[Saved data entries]
/---

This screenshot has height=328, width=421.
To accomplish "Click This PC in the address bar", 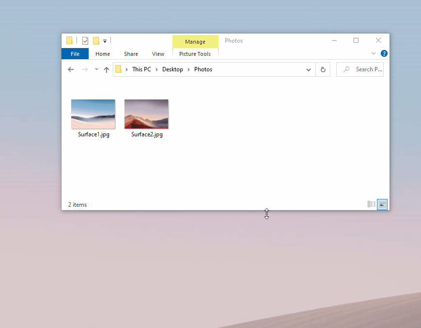I will tap(141, 69).
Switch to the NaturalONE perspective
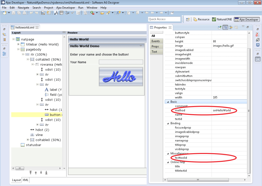 (222, 19)
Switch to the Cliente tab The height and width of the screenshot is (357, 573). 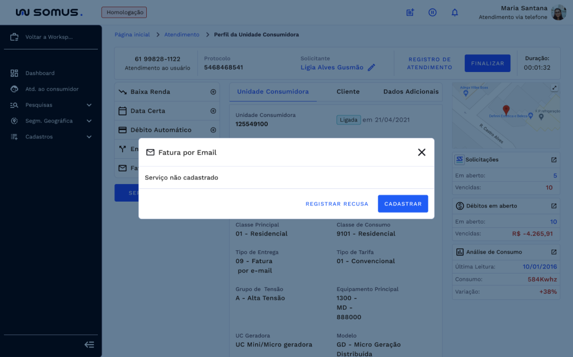pyautogui.click(x=348, y=92)
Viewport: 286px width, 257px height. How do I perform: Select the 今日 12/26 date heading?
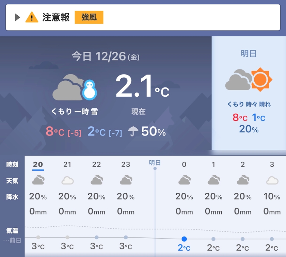[x=106, y=56]
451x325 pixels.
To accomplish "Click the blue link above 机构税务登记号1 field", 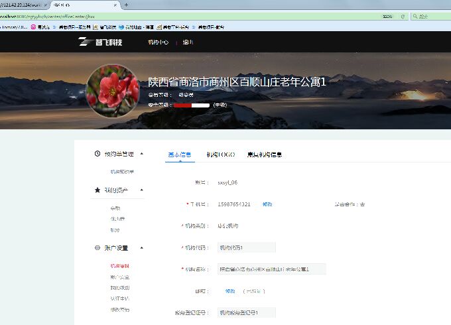I will (230, 291).
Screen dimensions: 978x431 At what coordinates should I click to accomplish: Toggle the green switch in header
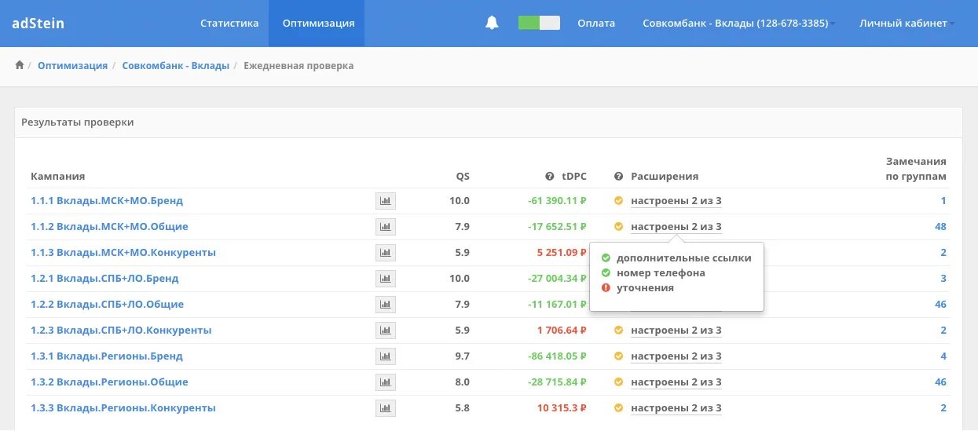pos(539,23)
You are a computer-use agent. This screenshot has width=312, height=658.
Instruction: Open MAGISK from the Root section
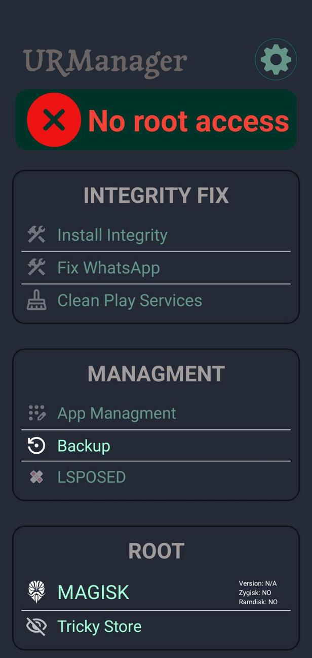pyautogui.click(x=93, y=592)
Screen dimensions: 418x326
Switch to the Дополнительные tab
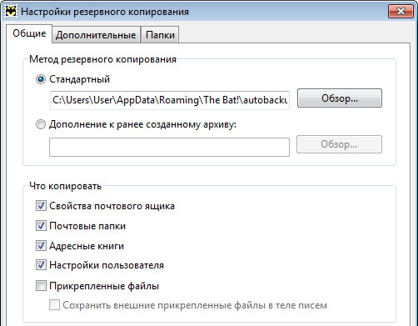point(96,35)
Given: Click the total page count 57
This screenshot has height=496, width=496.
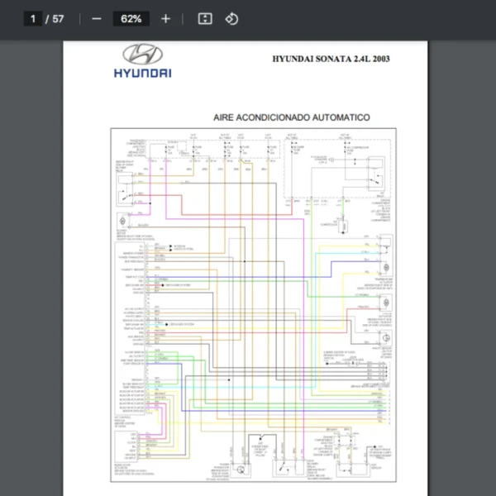Looking at the screenshot, I should 58,18.
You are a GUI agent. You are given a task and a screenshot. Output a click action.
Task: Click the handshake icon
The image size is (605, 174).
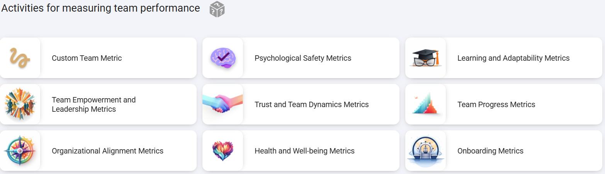pyautogui.click(x=223, y=104)
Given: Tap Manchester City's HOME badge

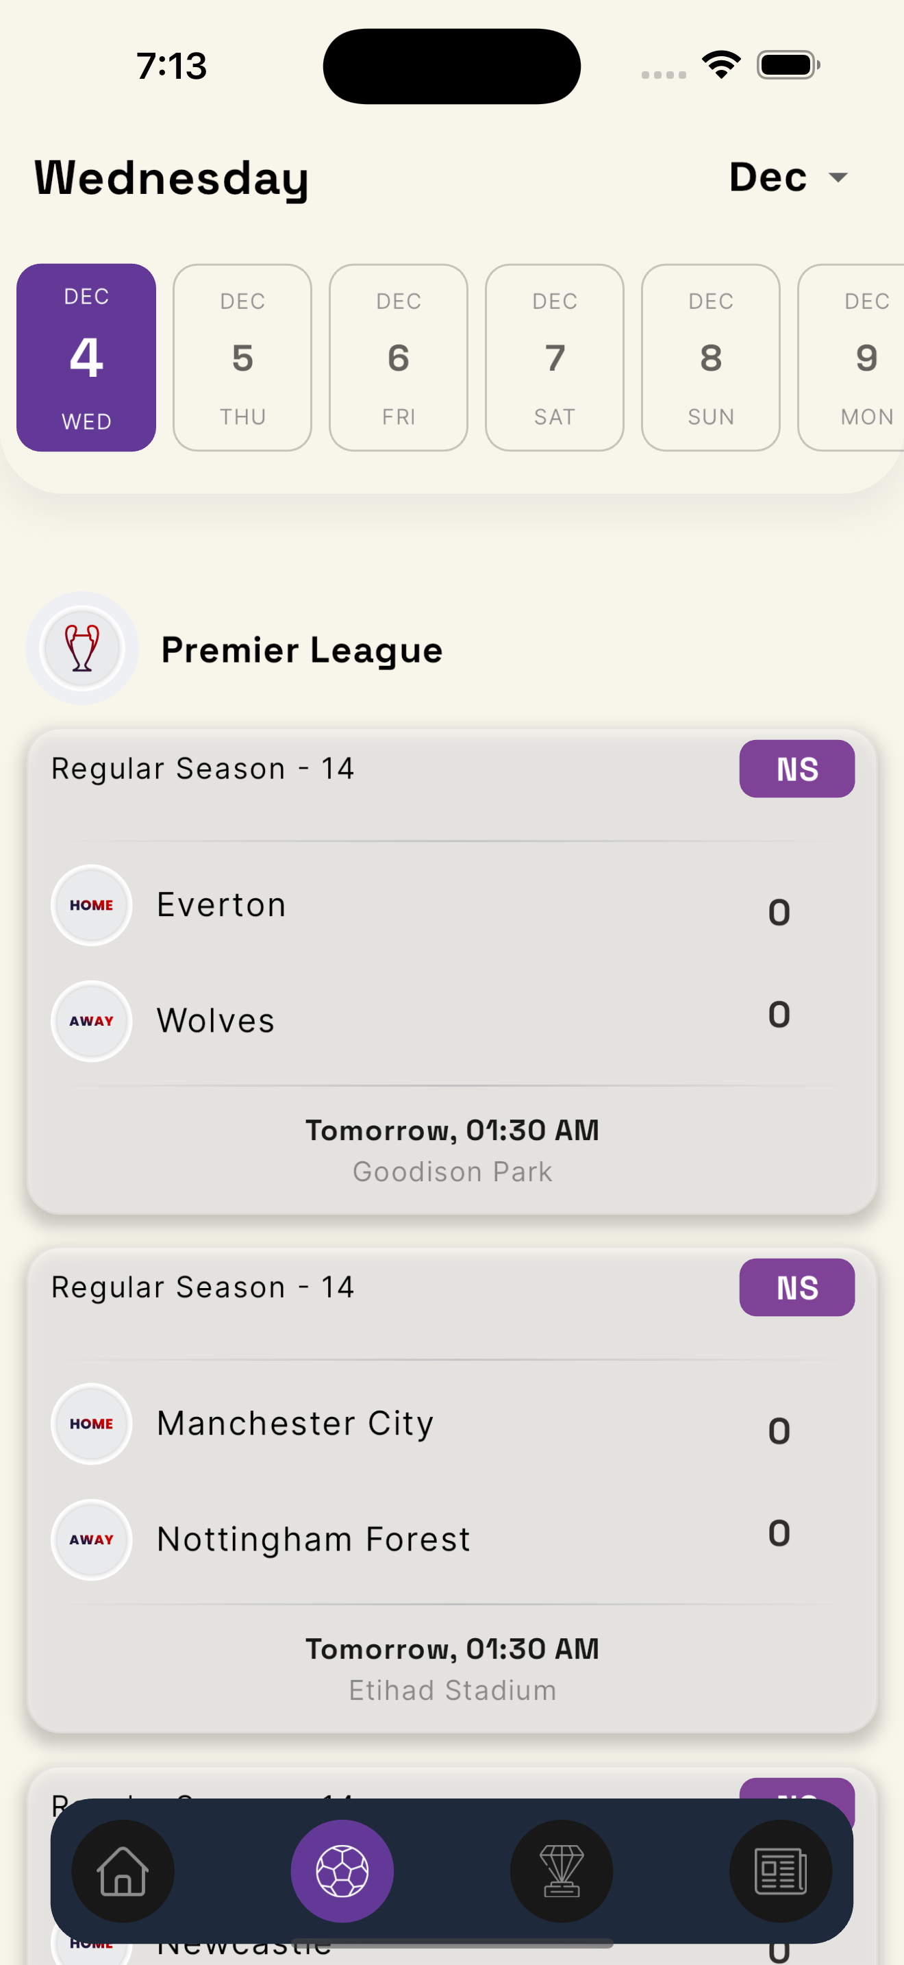Looking at the screenshot, I should 91,1423.
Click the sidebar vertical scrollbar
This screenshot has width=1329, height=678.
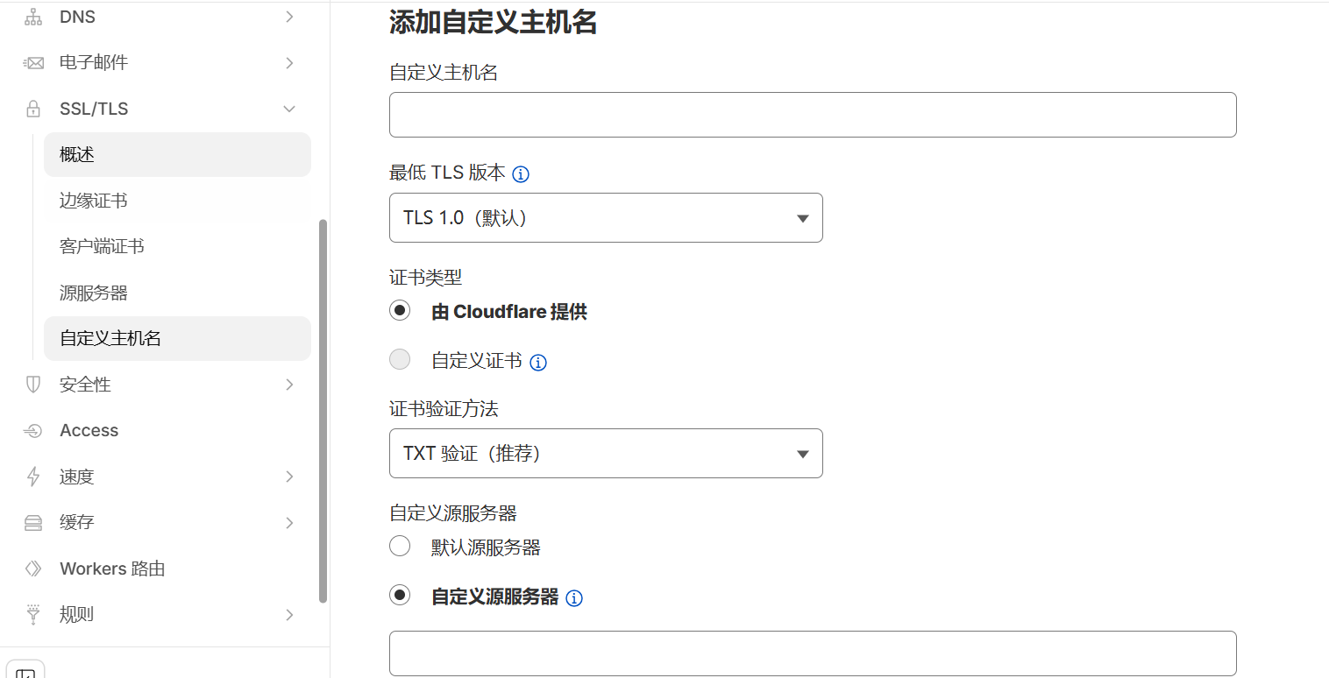tap(323, 410)
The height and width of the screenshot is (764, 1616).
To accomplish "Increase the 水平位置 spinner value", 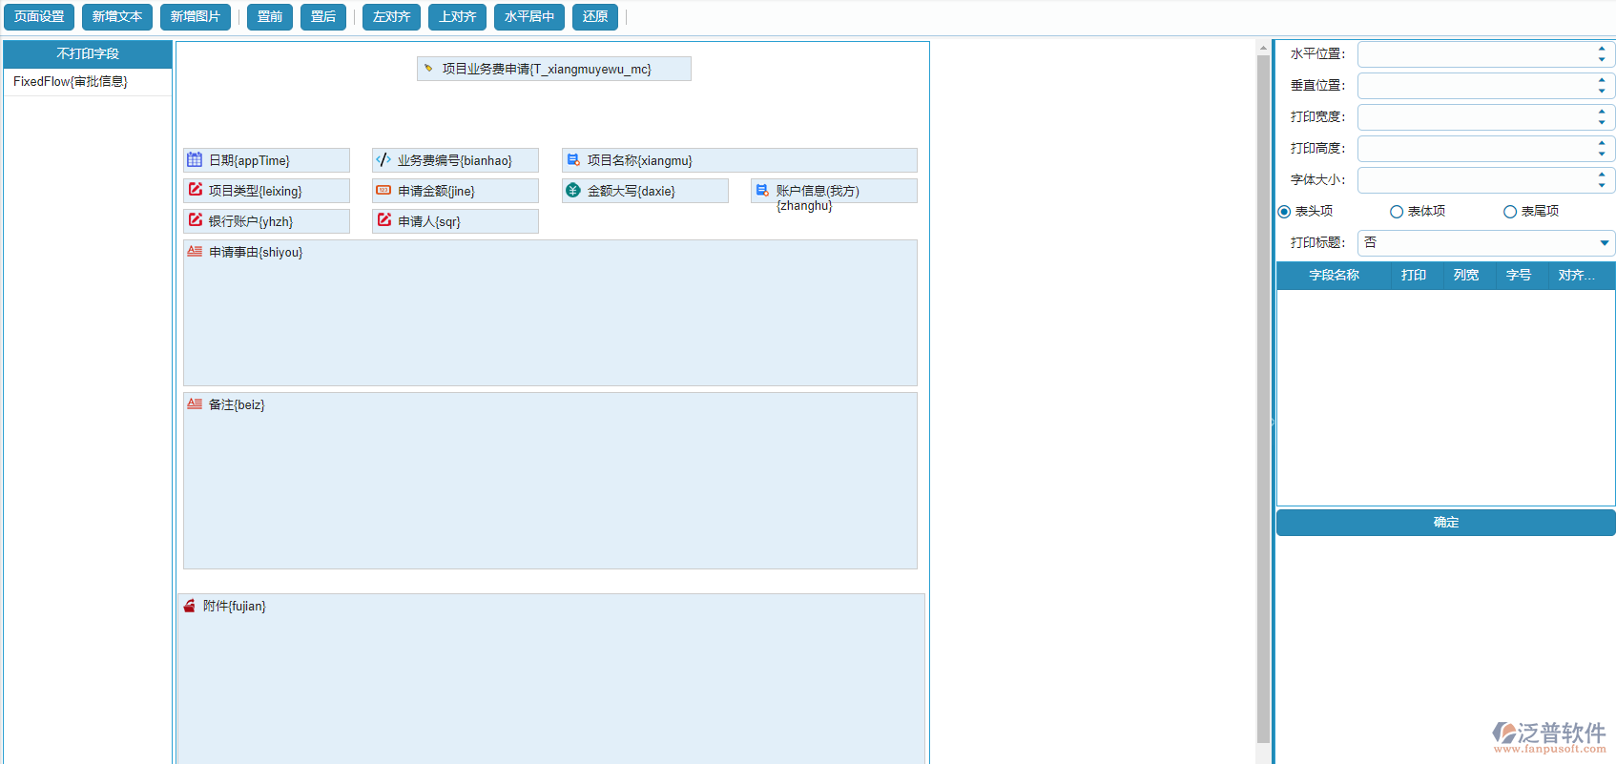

\---

**Exercise instructions**:
How many lines in the data above contain the string "agent"? Reply with only the number.

**Task output**:
2